● **Objetivo**: De acordo com o texto para leitura, o que pode acontecer com as leis quando se reconhece a sua inconstitucionalidade?

● **Texto para leitura**:
Somos frutos de uma árvore plantada por liberais em solo permeado pela separação dos poderes e a supremacia da lei e da constituição. Dentro de um Estado de Direito, todos se submetem ao império da regra legal, mas, vejam bem, assim como não há indivíduos absolutos, inexiste, também, lei absoluta, ou seja, até a norma posta se curva aos princípios liberais trazidos em nossa Constituição.

A certeza de que até as leis podem ser anuladas, quando reconhecida a sua inconstitucionalidade, acirra o debate acerca da legitimidade de se impor a obrigatoriedade legal da Coronavac. Afinal, o Estado pode ou não pode interferir na nossa esfera individual, atingindo a liberdade de decidir sobre o nosso próprio corpo?

(Entradas da coleção)
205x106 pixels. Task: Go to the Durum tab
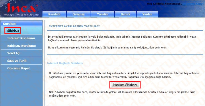(125, 14)
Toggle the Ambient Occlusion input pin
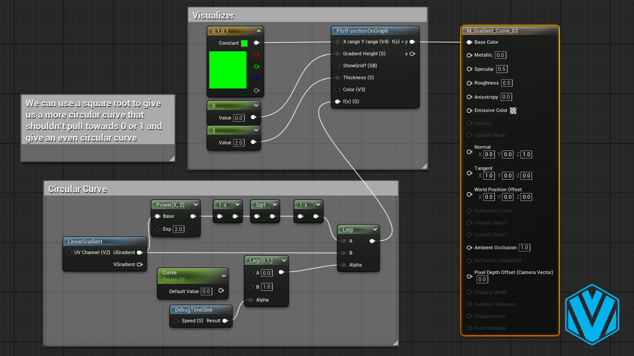 pyautogui.click(x=470, y=248)
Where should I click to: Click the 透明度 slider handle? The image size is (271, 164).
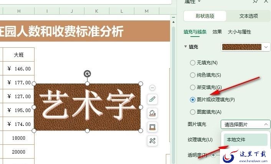[213, 155]
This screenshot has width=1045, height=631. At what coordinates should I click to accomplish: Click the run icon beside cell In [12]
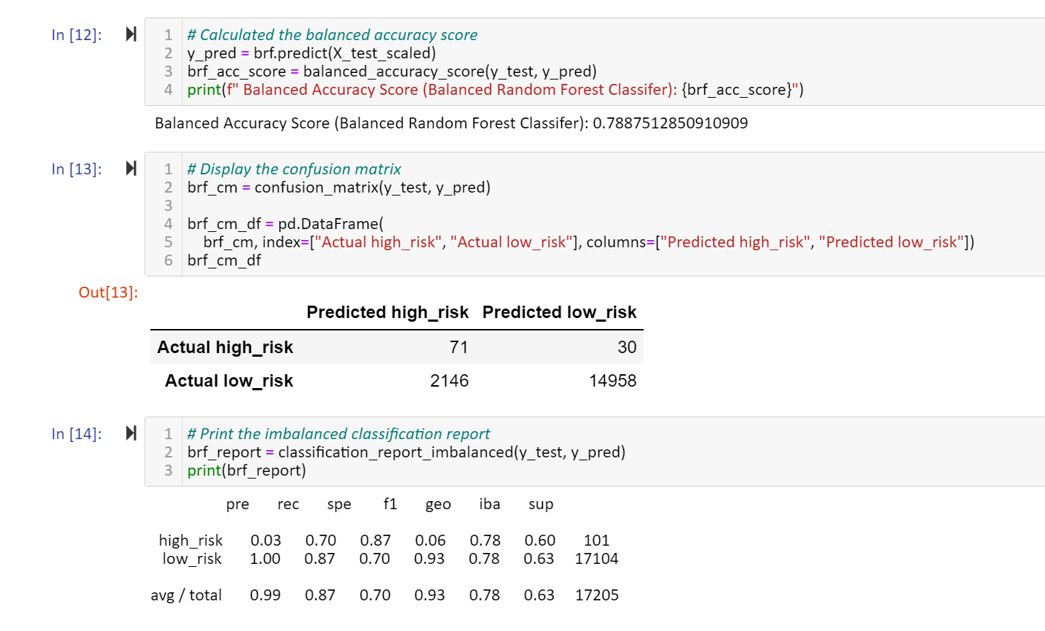[x=130, y=34]
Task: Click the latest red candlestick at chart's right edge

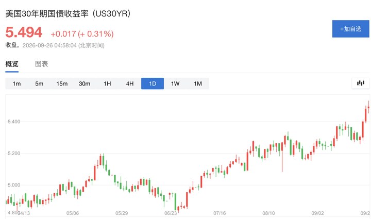Action: pyautogui.click(x=368, y=107)
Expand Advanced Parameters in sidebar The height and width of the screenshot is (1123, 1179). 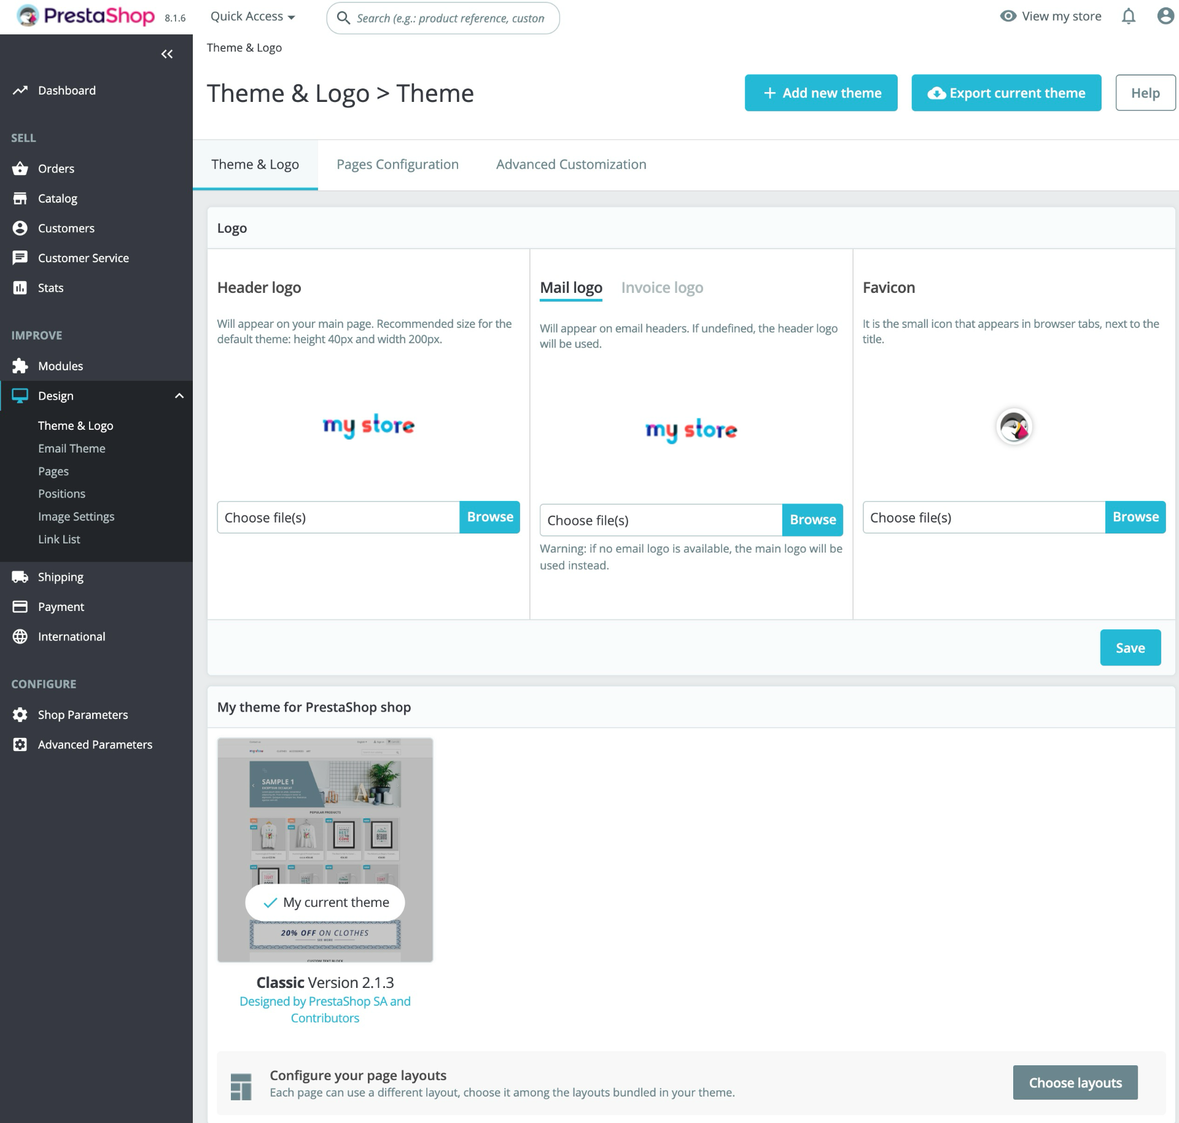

● **Resposta do exercício**: Elas podem ser anuladas.